- **PROBLEM**
From the top of the entries, reproduce each line exactly, stopping after the line that contains "This screenshot has height=640, width=1133.". Omit pictures.

(Collected data)
____

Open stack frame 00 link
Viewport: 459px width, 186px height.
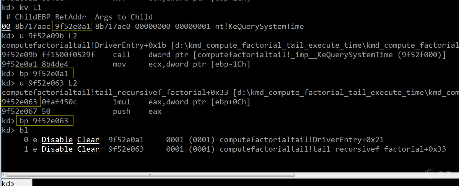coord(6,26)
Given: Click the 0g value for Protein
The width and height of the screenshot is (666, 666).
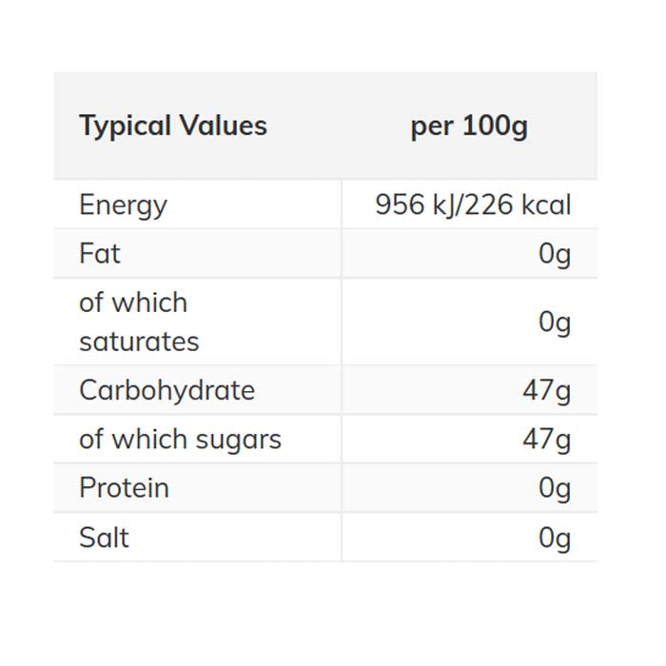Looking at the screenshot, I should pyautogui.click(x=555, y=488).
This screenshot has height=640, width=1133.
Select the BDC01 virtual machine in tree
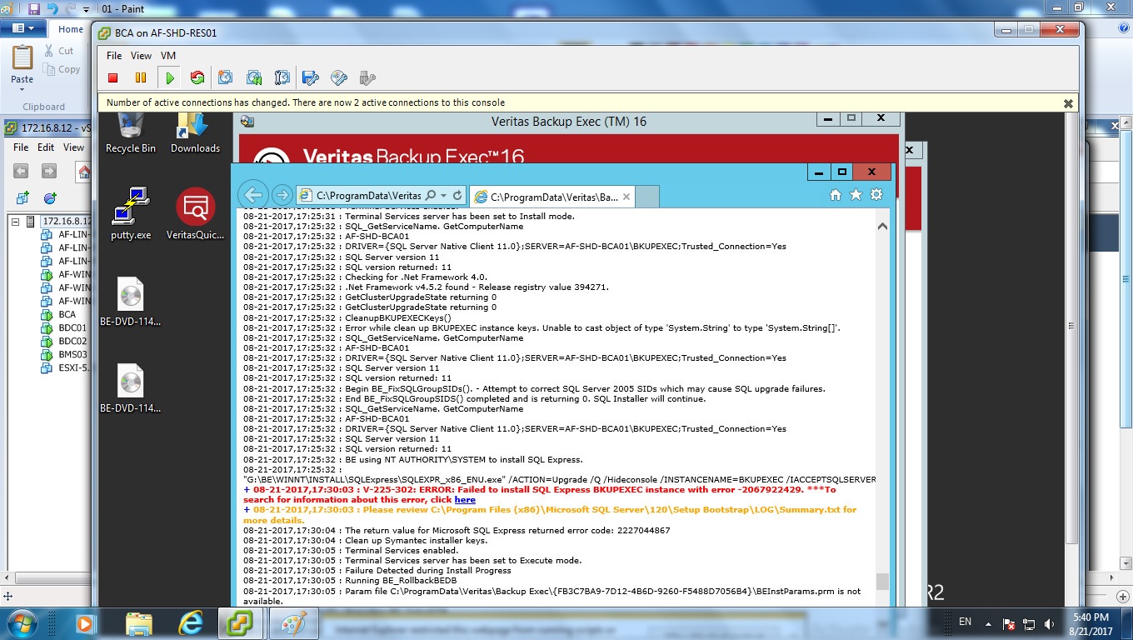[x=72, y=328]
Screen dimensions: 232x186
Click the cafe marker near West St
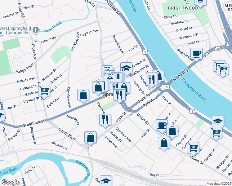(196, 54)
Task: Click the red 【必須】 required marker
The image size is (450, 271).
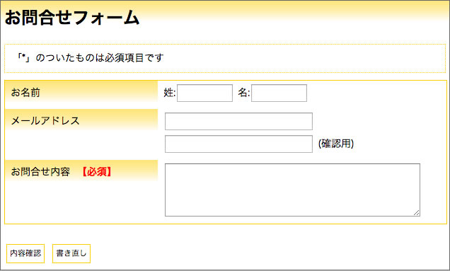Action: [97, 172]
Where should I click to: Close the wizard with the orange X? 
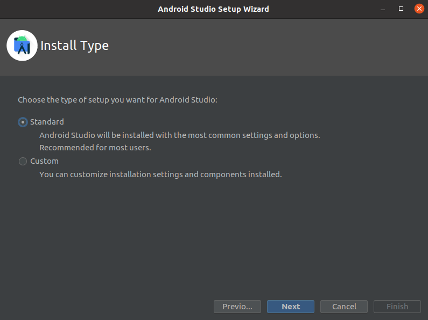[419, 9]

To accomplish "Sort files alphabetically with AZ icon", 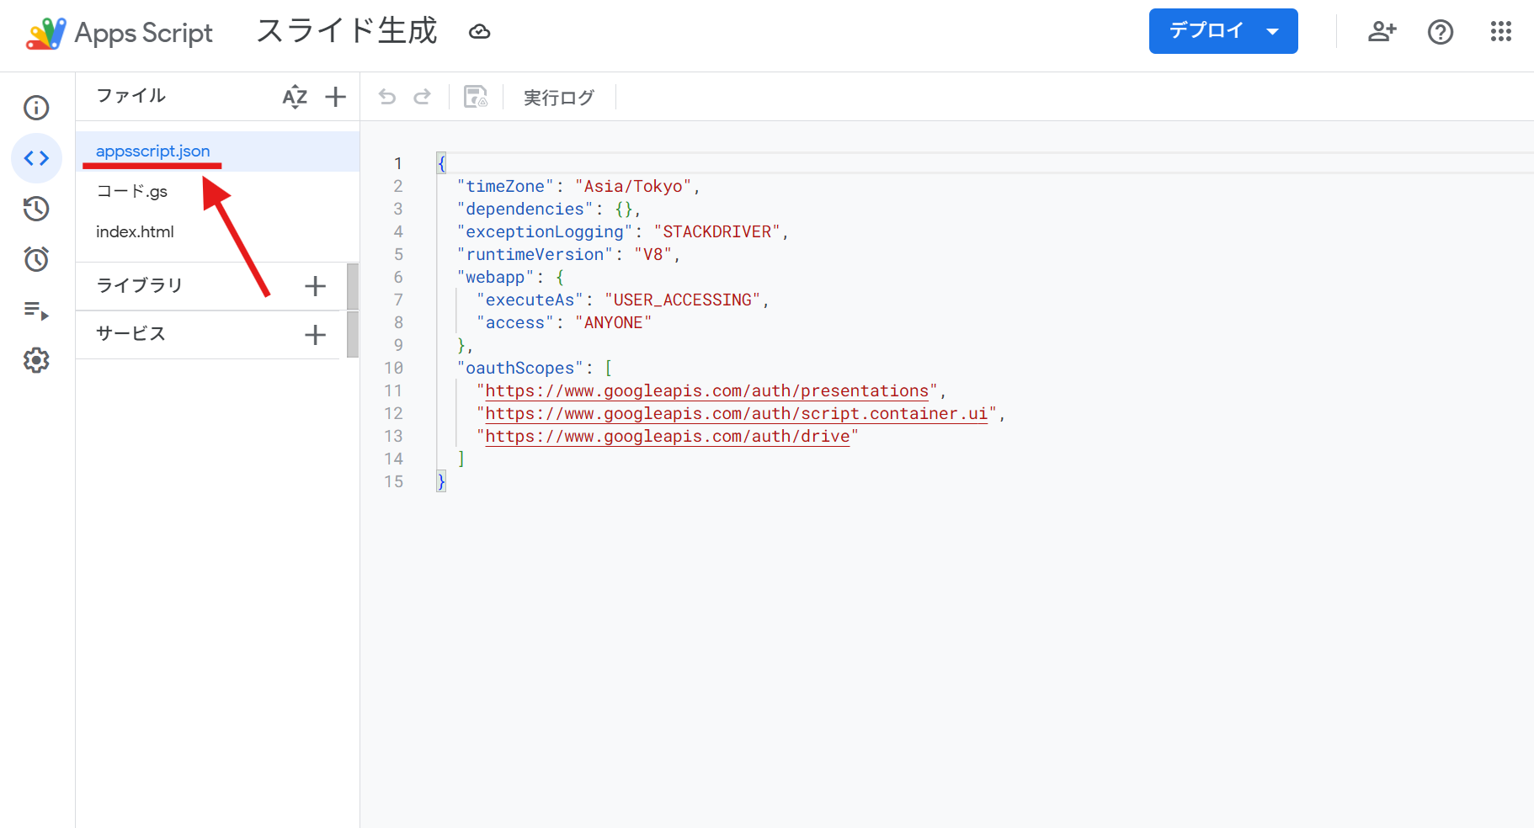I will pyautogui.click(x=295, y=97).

____

- **TASK ANSWER**
Open stack frame 00 link
Viewport: 459px width, 186px height.
coord(6,26)
Given: Click the 0g value for Protein
The width and height of the screenshot is (666, 666).
Looking at the screenshot, I should pyautogui.click(x=555, y=488).
This screenshot has height=640, width=1133.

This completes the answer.